Ago 17, 2017

Enviado por en El debate público | 0 Comentarios

Shepard, una lectura abusiva

Shepard, una lectura abusiva

José Woldenberg

Reforma

17/08/2017

27 de julio murió Sam Shepard. Actor, prolífico autor teatral y de guiones cinematográficos, escribió también cuentos: breves, fríos, oscuros, ambiguos. Ahí está El gran sueño del paraíso (Anagrama, 2004).

Un hombre encuentra a su mujer viendo hipnotizada en la televisión El tercer hombre. Se trata de la última escena protagonizada por Joseph Cotten e Ingrid Bergman. Él comenta: “mira cómo caen esas hojas falsas en primer plano…”. A continuación se siente “estúpido por haber roto el clima emocional de la película”. “Ingrid Bergman sigue andando hacia la cámara con el mismo paso seguro. Tiene un andar genial, lleno de fuerza femenina: alta, erguida e independiente. Joseph Cotten enciende un cigarrillo y espera. Hay algo arrogante en su espera, algo muy masculino. Las hojas siguen cayendo en primer plano… Ella pasa sin variar el paso y desaparece, dejándolo solo con su cigarrillo. La arrogancia de él se esfuma. Mira el camino por el que ella se ha alejado. Hay una sensación reconocible de pérdida y ansia en sus ojos, los ojos de un perro de caza que parece que nunca duerme lo suficiente. De repente estoy dentro de la película sin saber muy bien cómo he sido seducido”. Fue necesario que dejara de pensar en las hojas falsas, las escaleras desde las cuales se lanzan, las máquinas de viento, el controlador de la intensidad y todos aquellos artificios que hacen posible la película, pero que escapan a la mirada de los espectadores. Y qué tan encandilado estaba el personaje o Shepard que confundió a Ingrid Bergman con Aida Valli (“Todos los árboles están desnudos”).

Se trata de dos formas de ver: una, llamémosle analítica, distante, escrutadora del revés de las cosas, y otra succionada por el encanto de la obra. Algo similar sucede con la política: los que en cada declaración descubren la tramoya y a los titiriteros, las costuras de los dichos, y quienes, extasiados, escuchan la neta, la verdad revelada; quienes en cada acción observan una jugarreta, un ajuste de cuentas, propósitos ocultos, y quienes, embriagados, ven promesas que los ilusionan e incluso ensueños realizados. Las dos pueden ser correctas, pero lo cierto es que muchos políticos y militantes tienen una visión “desde dentro”, han sido aspirados por la fuerza gravitacional de la política, mientras no pocos analistas se encuentran (nos encontramos) distantes, fríos, sin comprender del todo “el clima emocional” en el que se desenvuelve esa actividad.

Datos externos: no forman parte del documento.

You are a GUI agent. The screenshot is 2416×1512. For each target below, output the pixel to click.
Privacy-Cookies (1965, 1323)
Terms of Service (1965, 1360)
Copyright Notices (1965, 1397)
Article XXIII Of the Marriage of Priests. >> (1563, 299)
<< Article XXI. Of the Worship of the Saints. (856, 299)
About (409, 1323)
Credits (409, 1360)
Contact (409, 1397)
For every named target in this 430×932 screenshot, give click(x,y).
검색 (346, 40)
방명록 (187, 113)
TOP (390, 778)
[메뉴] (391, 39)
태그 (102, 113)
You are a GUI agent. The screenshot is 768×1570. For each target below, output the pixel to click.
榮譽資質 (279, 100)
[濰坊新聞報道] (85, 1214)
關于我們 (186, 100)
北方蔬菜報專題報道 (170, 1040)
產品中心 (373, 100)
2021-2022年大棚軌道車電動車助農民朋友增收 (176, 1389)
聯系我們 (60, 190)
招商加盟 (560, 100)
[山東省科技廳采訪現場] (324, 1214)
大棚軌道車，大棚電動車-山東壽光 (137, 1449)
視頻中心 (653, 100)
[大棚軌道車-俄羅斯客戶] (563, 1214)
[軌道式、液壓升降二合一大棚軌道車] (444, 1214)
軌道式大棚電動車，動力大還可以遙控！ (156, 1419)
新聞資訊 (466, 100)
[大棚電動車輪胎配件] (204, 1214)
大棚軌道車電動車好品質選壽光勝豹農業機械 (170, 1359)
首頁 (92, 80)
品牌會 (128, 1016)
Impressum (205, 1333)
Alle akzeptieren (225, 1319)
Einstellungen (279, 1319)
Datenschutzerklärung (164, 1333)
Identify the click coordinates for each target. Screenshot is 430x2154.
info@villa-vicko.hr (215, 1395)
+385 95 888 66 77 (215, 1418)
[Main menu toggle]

Shepard, en otro cuento, dibuja un personaje que les ha dado la espalda a su mujer e hijos instalándose, enclaustrado, en una habitación para analizar revistas de caballos, ilusionado por comprar una yegua capaz de parir potros ganadores en las carreras. No come, no habla, se encuentra segregado de manera radical. Su ensueño enajenado lo hace perder contacto con el mundo y es precisamente su delirio -ganar grandes cantidades de dinero en las carreras- lo que lo separa del resto de los mortales. (“El perseverante”). Hay un imán potente, encantador y excluyente en todas las causas monotemáticas. En política los hombres no suelen aislarse (y si lo hacen salen en automático de ella) sino agruparse. Pero cuando la vida se reduce a la política en su sentido más estrecho, como el hombre encerrado, se tiende no solo a disminuir el campo de visión sino a perder de vista lo amplio y complejo de eso que llamamos vida en sociedad. La política ensimismada, sin puentes con la cultura, las artes, la ciencia, tiende a adelgazarse hasta convertirse en una actividad autorreferente. Todo lo demás pasa a un plano insignificante, ya que solo una cosa importa y a ella se subordina todo lo demás. No es extraño pues el aislamiento -si se quiere relativo- de no pocos de sus practicantes.

Existe otro peligro. En “Un trozo del muro de Berlín”, Shepard exhibe a una niña que afirma que su padre “no sabe nada sobre los (años) ochenta”. Le pregunta, para una tarea escolar, sobre la caída del Muro de Berlín, y “dice que no se acuerda de nada: ni coches, ni peinados, ni ropa, ni música, nada de nada”. Lo único que resuena como un eco es que en esos años conoció a su mujer y nacieron sus hijos. “Cuando le digo -cuenta la niña- que el trabajo no puede ser sobre historias personales me dice que qué más hay en la vida”: solo historias personales… Una autorreclusión en el mundo privado para la cual carece de sentido toda actividad pública.